----- Source extract -----

This specification describes several geometry interfaces [WEBIDL] for the representation of points, rectangles, quadrilaterals and transformation matrices with the dimension of 3x2 and 4x4.

The SVG interfaces SVGPoint, SVGRect and SVGMatrix [SVG11] are aliasing the here defined interfaces in favor for common interfaces used by SVG, Canvas 2D Context [2DCONTEXT] and CSS Transforms [CSS3-TRANSFORMS].

2 The DOMPoint interfaces

A 2D point or a 3D point can be represented by the following WebIDL interfaces:

interface DOMPointReadOnly {
    readonly attribute unrestricted double x;
    readonly attribute unrestricted double y;
    readonly attribute unrestricted double z;
    readonly attribute unrestricted double w;

    DOMPoint matrixTransform(DOMMatrixReadOnly matrix);
};

[Constructor(optional DOMPointInit point),
 Constructor(unrestricted double x, unrestricted double y,
             optional unrestricted double z = 0, optional unrestricted double w = 1)]
interface DOMPoint : DOMPointReadOnly {
    inherit attribute unrestricted double x;
    inherit attribute unrestricted double y;
    inherit attribute unrestricted double z;
    inherit attribute unrestricted double w;
};

dictionary DOMPointInit {
    unrestricted double x = 0;
    unrestricted double y = 0;
    unrestricted double z = 0;
    unrestricted double w = 1;
};

The DOMPoint() constructor, when invoked, must run the following steps:

If invoked with one argument, follow these substeps:
1. Let point be the argument.

----- Listed entries -----

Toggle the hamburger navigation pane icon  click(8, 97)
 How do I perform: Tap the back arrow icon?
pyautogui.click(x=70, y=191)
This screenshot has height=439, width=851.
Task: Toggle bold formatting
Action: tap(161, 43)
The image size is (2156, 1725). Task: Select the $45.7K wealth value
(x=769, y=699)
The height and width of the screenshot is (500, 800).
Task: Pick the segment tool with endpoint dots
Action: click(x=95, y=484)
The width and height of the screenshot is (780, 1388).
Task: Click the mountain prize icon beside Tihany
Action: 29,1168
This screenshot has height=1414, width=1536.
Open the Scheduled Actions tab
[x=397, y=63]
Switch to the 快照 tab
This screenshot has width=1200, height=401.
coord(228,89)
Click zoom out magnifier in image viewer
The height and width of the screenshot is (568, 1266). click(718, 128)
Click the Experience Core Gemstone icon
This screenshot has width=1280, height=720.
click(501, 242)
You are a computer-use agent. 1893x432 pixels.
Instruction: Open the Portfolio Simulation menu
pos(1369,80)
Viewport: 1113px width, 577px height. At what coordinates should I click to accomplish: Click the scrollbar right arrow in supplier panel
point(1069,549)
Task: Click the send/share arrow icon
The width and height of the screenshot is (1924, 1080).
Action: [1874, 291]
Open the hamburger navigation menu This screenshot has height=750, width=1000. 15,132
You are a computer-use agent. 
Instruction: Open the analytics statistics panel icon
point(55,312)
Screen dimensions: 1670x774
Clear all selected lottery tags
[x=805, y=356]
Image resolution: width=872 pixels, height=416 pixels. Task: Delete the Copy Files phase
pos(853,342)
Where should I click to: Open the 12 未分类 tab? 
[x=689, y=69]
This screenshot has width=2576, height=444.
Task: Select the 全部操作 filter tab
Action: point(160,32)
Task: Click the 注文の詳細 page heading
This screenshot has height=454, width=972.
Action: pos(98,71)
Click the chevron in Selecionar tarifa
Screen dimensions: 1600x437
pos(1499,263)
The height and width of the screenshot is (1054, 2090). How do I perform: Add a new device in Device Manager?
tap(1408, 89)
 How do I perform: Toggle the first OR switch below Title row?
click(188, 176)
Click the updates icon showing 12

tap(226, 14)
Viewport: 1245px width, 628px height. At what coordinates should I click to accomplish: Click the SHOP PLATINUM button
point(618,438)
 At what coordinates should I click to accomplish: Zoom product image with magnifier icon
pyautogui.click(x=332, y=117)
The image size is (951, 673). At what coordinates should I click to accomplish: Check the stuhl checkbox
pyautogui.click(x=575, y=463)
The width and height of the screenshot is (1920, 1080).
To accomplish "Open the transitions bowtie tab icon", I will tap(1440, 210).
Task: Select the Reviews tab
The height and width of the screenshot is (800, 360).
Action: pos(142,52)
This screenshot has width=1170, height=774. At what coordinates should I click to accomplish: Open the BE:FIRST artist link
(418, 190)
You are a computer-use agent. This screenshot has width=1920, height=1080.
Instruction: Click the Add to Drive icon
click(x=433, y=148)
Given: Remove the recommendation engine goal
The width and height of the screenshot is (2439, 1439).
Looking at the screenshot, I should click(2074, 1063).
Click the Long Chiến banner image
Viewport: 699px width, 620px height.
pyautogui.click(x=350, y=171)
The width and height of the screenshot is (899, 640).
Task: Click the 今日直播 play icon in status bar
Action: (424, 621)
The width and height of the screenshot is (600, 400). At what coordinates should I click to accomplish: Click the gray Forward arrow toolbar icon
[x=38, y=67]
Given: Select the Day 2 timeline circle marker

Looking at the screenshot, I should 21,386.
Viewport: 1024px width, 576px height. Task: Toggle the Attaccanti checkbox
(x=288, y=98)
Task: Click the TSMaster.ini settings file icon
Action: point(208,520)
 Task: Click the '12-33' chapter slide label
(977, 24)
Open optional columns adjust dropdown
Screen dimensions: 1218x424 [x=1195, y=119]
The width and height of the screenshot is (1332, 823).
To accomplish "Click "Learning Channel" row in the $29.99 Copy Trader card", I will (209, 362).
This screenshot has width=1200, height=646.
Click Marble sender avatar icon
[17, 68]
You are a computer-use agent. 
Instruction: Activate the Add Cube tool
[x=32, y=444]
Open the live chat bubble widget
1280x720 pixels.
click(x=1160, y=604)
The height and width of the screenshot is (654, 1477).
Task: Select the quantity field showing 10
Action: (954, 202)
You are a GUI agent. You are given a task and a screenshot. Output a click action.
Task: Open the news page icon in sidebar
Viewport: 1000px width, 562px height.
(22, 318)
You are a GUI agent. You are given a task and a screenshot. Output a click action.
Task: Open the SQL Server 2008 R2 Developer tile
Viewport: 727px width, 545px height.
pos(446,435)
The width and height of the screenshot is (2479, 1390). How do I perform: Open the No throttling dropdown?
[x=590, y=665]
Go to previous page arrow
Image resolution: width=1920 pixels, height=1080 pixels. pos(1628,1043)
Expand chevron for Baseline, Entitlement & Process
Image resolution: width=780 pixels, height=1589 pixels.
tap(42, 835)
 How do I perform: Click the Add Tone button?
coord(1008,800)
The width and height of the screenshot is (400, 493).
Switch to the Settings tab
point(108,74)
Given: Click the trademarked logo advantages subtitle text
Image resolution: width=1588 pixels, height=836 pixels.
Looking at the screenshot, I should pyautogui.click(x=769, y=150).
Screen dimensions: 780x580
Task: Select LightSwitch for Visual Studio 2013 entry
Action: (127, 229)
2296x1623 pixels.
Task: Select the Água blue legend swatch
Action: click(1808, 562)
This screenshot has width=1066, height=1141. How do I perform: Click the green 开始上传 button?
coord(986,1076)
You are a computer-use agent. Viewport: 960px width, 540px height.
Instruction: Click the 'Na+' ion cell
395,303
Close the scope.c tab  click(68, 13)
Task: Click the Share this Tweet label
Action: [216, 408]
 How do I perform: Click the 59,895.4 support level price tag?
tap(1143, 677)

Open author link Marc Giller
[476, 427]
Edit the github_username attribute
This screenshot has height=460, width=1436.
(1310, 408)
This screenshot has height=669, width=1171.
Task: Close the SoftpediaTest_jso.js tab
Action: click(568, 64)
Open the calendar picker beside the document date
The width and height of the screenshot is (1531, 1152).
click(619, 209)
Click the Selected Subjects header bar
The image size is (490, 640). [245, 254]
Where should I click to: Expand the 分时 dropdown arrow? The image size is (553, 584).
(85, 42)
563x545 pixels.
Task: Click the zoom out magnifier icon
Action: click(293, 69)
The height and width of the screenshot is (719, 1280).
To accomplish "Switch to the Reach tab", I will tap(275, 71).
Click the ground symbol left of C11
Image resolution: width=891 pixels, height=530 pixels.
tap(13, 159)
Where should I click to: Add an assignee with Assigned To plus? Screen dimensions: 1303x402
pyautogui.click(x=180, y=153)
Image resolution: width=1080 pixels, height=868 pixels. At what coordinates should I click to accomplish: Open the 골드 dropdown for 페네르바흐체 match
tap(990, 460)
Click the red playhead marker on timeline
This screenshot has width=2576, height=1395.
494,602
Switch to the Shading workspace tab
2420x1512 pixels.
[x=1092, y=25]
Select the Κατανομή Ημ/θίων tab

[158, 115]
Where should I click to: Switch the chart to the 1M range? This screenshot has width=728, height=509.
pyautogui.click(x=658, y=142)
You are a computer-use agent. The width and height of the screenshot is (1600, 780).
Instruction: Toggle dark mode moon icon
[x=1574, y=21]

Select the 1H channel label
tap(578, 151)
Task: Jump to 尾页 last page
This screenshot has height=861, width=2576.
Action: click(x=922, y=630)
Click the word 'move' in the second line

-----

* Written instruction:
Can you continue the geometry interfaces specification after its last step, "Let point be the argument"? The records have nothing to do with the geometry interfaces specification.

* Result below:
2. Let x be the x dictionary member of point.
3. Let y be the y dictionary member of point.
4. Let z be the z dictionary member of point.
5. Let w be the w dictionary member of point.
Otherwise, let x, y, z and w be the given arguments, respectively.
Return a new DOMPoint object with the x, y, z and w attributes set to x, y, z and w, respectively.

The x attribute gives the x coordinate of the point. On getting, it must return the current value. On setting, it must set the current value to the new value.

The y attribute gives the y coordinate of the point. On getting, it must return the current value. On setting, it must set the current value to the new value.

The z attribute gives the z coordinate of the point. On getting, it must return the current value. On setting, it must set the current value to the new value.

The w attribute gives the perspective of the point. On getting, it must return the current value. On setting, it must set the current value to the new value.

The following method does not modify the current DOMPointReadOnly object and returns a new DOMPoint object.

matrixTransform(matrix)

Create a new DOMPoint point initialzed to x, y, z and w of the current point.
Post-multiply point with matrix.
Return point.

In this example the method matrixTransform() on point is called with a the DOMMatrix argument matrix.

var point = new DOMPoint(5, 4);
var matrix = new DOMMarix(2, 0, 0, 2, 10, 10);
var transformedPoint = point.matrixTransform(matrix);

point creates a new DOMPoint object initialized to the same attribute values as point. This new DOMPoint is now scaled and the translated by matrix. This resulting transformPoint has the attribute values x: 20 and y: 18.

For historical reasons, Window objects must also have a writable, configurable, non-enumerable property named SVGPoint whose value is the DOMPoint interface object.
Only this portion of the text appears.